‘Afraid! Oh, yes! Such a home even for a year, even for a month, might terrify a stouter heart than yours into more than tears.’

‘I was afraid because I thought to myself, standing alone just now and recalling the past and looking into the darkness where the island lies, all this must be a dream—I shall awaken from it and find Tom a prisoner and away from me, and my heart aching for him.’

He viewed me with impassioned earnestness; his face lighted up; he smiled with one of those looks which brought him before me in the days of his glowing, manly beauty, when I had first met him, when calamity was still afar and all was well.

‘Dearest!’ he said, and coming to me he tenderly rested my head upon his shoulder; and thus we sat with our hearts too full for speech.
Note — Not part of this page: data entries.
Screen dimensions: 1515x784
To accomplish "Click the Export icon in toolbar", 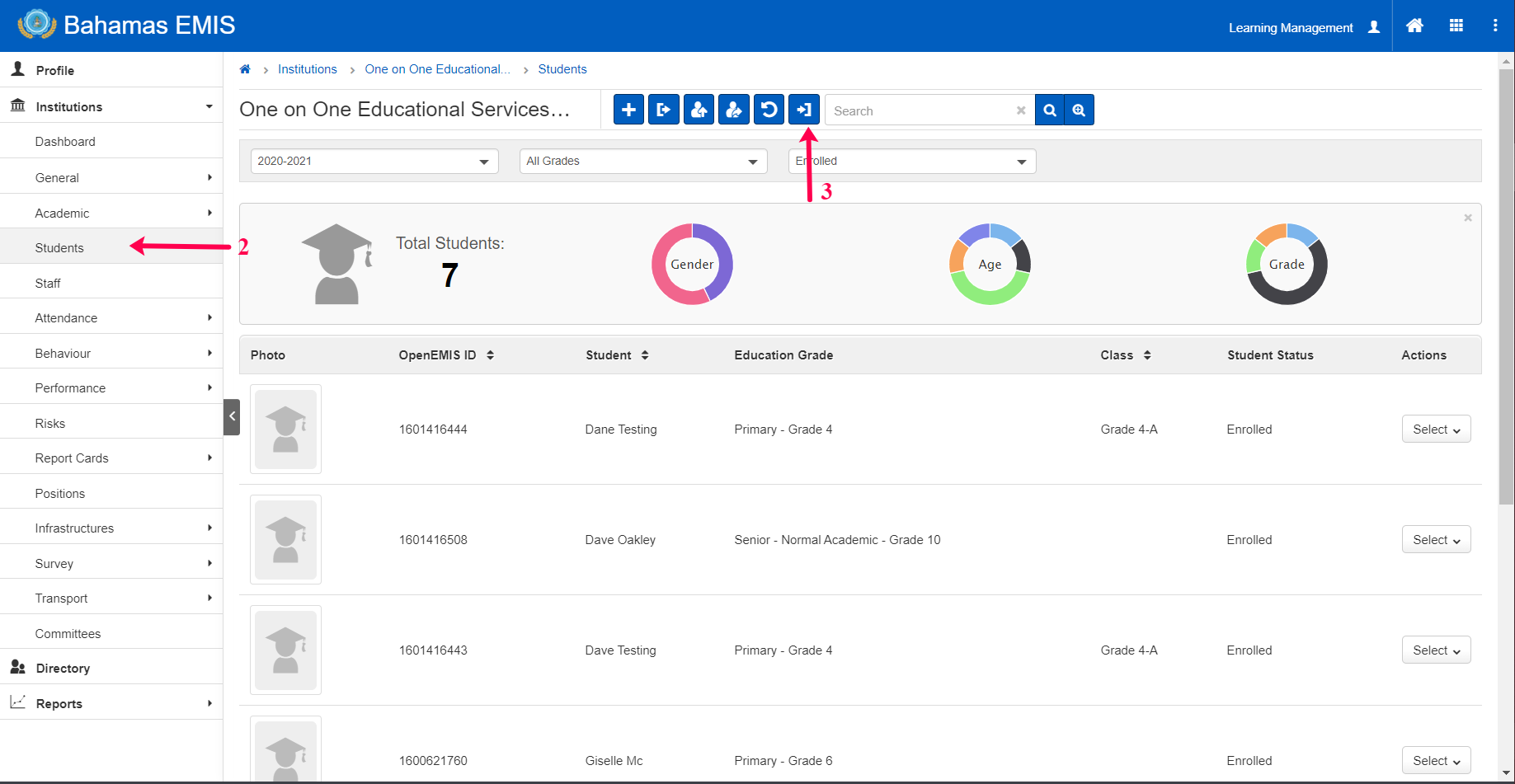I will [663, 110].
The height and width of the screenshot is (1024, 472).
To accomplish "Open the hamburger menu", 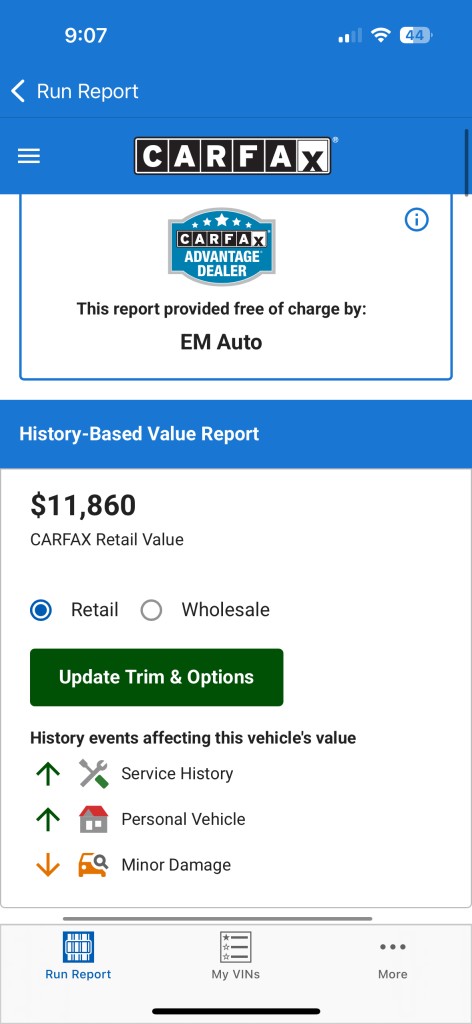I will coord(29,156).
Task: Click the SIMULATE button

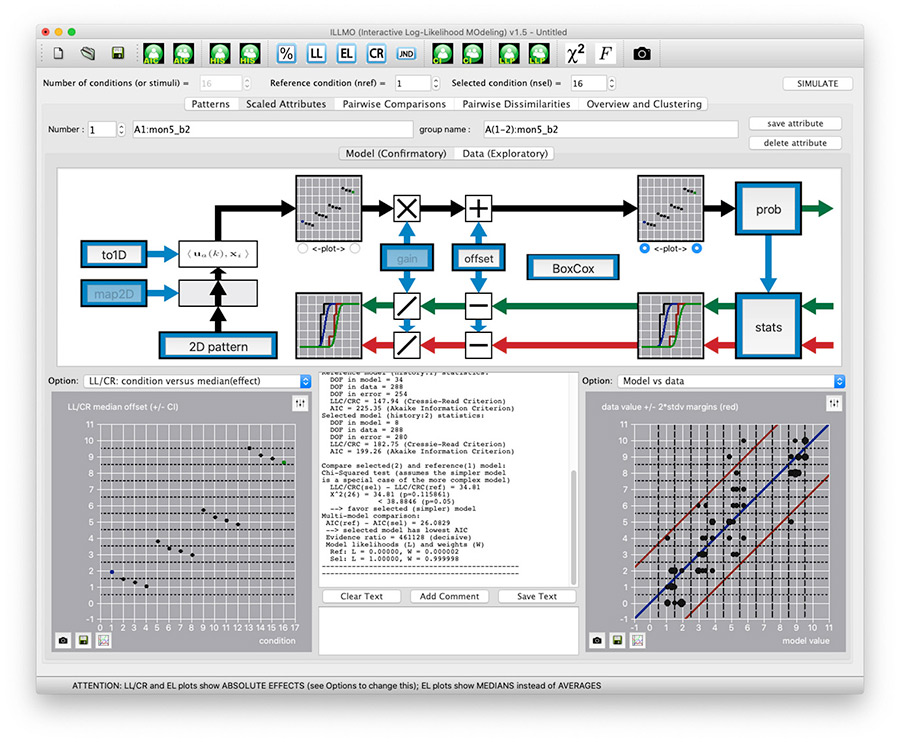Action: (x=817, y=83)
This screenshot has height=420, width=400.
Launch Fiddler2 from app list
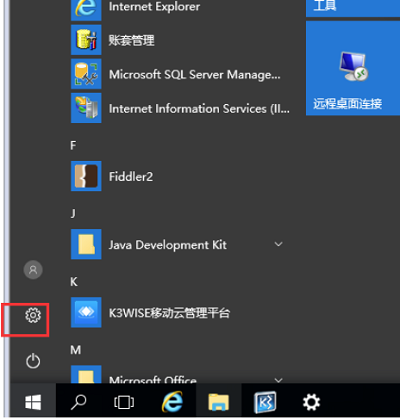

The brig being hove to, the helm needed but little or no attention. The wheel was secured, and the vessel lay in the hollow of the large, wide swell, rolling as regularly as the breast rises and falls in sleep. It was decided that the three should divide the watches, one keeping a look-out at a time and the others lying near, handy to arouse. Tom told me to rest throughout the night, and I obeyed him; but my rest was very broken, and when I slumbered I dreamed strangely.


CHAPTER XLII
SHE MEETS THE TRISTAN ISLANDERS

I was awakened shortly after daybreak by Tom. He called to me that it was a fine morning, with a pleasant air of wind, and that I was wanted at the wheel whilst he and the others trimmed sail. I passed through the cabin-door to the wheel, and found the morning fair and bright indeed, the air delicate and soft as a tender day in May at home; the wind was north, blowing directly for the island, which, when I went on deck, was off the starboard beam, a giant lump of land, truly, and more imposing than Teneriffe, as I have heard sailors say, because of its colour and loneliness, though the mighty Canary peak soars to nearly double Tristan’s altitude.

It stood at a distance of seven or eight miles. The upper half of the mountain was clothed in motionless lines or wreaths of steam-white cloud, but the snow-clad summit sparkled in the early sunshine and looked like the moon, but more brilliant, soaring out of vapour. The base was of a dark and sullen hue.